- **Texte du document**
________________________________________

Depuis à peu près la fin du XXe siècle prévaut, dans nos sociétés, le dit « politically correct », qui met de l’avant un langage apte à ne froisser aucune susceptibilité, à camoufler toute caractéristique qui pourrait être jugée humiliante - pour tout dire une langue de bois… cependant que, par ailleurs, chacun revendique à qui mieux mieux sa singularité et exige le droit d’être reconnu pour ce qu’il se sent être véritablement et non pour ce qu’il peut sembler être. Voilà une injonction paradoxale, qui d’un même coup affirme qu’il n’y a pas de différence intrinsèque entre les êtres et promeut le droit à la différence. Nous avions pourtant appris que le langage était fait pour mettre au point la pensée : il faut croire qu’il peut y avoir langage sans qu’il y ait de pensée – ou, à tout le moins, que cette pensée soit préfabriquée, toujours prête à l’usage.

________________________________________

- **Entrées fournies**
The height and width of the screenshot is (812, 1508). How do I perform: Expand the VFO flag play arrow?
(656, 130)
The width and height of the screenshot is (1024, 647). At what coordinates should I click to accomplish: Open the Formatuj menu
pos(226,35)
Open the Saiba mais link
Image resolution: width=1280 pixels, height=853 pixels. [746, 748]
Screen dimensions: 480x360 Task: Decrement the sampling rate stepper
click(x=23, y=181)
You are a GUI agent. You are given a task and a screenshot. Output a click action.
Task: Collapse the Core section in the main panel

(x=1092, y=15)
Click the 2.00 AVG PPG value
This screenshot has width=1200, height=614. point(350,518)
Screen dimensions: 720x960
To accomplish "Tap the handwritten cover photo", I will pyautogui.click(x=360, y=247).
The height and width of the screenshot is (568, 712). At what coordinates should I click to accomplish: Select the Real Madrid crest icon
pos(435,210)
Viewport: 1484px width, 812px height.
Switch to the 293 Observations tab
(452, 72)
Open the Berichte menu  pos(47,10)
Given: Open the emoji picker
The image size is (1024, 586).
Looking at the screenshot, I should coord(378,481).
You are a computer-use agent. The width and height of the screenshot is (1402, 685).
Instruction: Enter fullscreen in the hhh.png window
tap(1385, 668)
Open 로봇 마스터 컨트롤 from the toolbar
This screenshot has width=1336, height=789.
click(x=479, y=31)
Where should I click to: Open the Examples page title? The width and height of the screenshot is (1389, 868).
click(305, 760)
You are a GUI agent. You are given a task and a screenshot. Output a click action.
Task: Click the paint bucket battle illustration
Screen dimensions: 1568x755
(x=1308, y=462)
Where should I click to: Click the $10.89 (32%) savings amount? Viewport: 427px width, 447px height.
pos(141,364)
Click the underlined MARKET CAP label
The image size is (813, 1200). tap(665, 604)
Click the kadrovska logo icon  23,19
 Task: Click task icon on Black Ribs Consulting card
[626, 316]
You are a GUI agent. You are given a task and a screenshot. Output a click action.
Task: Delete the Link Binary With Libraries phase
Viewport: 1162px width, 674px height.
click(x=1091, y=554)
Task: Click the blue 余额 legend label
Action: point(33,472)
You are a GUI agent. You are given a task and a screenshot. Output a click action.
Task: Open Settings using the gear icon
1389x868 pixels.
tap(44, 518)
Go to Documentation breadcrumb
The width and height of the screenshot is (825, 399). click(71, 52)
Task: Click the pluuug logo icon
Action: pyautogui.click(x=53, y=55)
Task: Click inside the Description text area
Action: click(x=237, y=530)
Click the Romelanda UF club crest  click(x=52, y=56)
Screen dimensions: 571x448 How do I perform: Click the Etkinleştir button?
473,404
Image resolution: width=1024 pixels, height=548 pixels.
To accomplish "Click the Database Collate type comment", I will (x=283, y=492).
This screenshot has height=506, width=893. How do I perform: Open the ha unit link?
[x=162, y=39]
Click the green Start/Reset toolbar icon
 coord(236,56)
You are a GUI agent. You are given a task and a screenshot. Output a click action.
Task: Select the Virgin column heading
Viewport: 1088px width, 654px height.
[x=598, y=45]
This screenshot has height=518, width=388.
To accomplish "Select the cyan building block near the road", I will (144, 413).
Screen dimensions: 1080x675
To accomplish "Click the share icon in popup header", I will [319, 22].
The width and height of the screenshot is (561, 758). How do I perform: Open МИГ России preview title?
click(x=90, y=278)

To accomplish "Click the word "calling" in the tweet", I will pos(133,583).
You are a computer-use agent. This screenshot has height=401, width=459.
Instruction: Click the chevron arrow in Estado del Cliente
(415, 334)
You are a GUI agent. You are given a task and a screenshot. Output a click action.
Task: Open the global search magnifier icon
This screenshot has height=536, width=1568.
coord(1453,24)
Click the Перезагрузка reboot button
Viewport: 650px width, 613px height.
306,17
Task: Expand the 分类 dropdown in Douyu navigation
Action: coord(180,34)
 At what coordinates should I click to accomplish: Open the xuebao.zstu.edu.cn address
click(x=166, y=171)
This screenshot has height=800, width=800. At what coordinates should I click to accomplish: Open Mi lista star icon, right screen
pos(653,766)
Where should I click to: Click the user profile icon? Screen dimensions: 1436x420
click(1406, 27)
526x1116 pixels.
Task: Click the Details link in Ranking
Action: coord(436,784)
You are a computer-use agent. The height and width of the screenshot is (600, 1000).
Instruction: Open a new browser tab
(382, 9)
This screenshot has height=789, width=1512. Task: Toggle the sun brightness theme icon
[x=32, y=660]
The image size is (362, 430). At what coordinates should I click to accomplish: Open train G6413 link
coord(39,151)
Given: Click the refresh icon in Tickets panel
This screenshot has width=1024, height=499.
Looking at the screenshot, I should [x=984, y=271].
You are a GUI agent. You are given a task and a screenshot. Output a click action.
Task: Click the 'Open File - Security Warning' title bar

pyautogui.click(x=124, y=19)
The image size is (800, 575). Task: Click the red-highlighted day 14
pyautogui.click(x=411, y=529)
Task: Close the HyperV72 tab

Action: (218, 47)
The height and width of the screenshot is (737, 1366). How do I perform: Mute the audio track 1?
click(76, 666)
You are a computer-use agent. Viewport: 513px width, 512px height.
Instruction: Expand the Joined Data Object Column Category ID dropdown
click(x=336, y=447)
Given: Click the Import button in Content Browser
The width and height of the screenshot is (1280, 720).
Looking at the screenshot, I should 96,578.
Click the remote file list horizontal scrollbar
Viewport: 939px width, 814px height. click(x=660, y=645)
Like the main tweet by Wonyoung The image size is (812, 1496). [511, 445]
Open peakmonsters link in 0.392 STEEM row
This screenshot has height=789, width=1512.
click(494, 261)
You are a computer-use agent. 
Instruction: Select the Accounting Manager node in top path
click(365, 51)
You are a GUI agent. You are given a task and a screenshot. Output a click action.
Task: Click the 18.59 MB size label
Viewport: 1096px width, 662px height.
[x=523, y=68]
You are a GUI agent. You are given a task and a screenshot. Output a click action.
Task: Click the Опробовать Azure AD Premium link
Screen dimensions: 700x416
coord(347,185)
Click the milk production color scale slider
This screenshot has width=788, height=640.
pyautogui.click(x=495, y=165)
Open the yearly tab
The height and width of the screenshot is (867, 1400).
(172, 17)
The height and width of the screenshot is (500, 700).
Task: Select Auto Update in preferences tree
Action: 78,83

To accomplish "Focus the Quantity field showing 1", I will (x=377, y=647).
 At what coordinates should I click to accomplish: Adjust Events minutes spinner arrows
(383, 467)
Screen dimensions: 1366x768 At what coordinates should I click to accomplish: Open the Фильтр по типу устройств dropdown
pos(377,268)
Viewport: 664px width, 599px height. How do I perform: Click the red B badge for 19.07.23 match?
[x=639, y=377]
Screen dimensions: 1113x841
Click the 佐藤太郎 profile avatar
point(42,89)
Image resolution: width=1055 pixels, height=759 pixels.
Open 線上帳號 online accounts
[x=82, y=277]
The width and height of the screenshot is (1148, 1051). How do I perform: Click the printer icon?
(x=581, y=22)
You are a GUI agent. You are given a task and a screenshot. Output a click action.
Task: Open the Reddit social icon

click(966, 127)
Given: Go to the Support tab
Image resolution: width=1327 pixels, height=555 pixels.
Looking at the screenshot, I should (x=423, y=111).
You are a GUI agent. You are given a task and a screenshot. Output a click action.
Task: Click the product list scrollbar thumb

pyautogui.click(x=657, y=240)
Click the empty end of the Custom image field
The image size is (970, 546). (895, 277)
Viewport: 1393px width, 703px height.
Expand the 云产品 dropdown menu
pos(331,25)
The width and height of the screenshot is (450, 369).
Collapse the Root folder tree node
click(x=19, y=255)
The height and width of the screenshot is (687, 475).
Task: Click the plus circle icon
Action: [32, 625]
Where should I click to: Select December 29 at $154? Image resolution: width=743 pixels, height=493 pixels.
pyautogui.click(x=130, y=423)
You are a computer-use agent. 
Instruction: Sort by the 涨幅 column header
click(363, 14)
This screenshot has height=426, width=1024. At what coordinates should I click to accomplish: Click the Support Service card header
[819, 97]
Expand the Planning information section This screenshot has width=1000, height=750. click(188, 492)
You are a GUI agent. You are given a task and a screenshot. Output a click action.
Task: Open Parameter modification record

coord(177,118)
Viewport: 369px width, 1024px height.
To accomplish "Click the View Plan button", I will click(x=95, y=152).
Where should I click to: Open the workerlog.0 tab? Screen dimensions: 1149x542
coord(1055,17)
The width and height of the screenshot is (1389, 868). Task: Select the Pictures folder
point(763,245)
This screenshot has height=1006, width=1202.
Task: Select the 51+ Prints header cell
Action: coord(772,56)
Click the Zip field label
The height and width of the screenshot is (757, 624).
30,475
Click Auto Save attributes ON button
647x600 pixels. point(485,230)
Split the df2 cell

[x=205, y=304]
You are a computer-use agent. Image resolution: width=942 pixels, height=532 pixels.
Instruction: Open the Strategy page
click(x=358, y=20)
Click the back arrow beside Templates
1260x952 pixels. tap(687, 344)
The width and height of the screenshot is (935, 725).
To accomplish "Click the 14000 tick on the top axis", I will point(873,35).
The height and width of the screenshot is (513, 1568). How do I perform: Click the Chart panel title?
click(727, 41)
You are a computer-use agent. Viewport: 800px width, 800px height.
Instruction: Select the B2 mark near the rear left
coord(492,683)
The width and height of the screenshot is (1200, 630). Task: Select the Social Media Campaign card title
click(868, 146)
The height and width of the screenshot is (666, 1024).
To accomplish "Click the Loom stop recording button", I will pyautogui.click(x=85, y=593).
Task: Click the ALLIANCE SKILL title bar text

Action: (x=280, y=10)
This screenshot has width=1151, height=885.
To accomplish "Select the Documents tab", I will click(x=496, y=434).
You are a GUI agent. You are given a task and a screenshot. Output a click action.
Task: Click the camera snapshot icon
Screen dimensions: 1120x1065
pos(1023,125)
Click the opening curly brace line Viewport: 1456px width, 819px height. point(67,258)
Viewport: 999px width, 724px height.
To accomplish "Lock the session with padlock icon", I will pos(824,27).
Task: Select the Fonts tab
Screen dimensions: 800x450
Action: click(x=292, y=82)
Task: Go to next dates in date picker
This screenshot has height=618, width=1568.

________________________________________

Poursuivez le texte sur le langage politiquement correct à partir de sa dernière phrase. Les entrées forment un matériau distinct du texte sur le langage politiquement correct.

Nous vivons donc dans une société où chacun a développé une manière stéréotypée de parler, de penser ou d’agir dans le but suprême de ne déplaire à personne, de ne discriminer personne, de ne juger personne… mais tout en affirmant sa propre unicité. Exit la liberté d’esprit, et plus alarmant encore, la liberté de discussion et de contestation.
Et nous, les femmes, nous les éternelles infériorisées, sommes les premières victimes de cette indifférenciation, car dans cette indifférenciation nous sommes engluées – c’est là, à mon sens, que gît le point crucial de notre problématique actuelle. Comment nous faire reconnaître pleinement comme telles? Sans compter que, contrairement à ce que certains propagent, le masculinisme, lui, se porte bien, il n’est pas en crise, il peut même compter ses points : sous couvert de science, des hommes travaillent à s’accaparer notre pouvoir biologique de reproduction et de transmission des gènes, instaurant, avec les PMA (procréation médicalement assistée) et les GPA (gestation pour autrui), et tout récemment les bébés chinois OGM (organisme génétiquement modifié), un eugénisme de mauvais augure. D’autres, modernité oblige, ont mis au point le cyber harcèlement, qui vise à faire taire les femmes sur les réseaux sociaux. Etc. etc.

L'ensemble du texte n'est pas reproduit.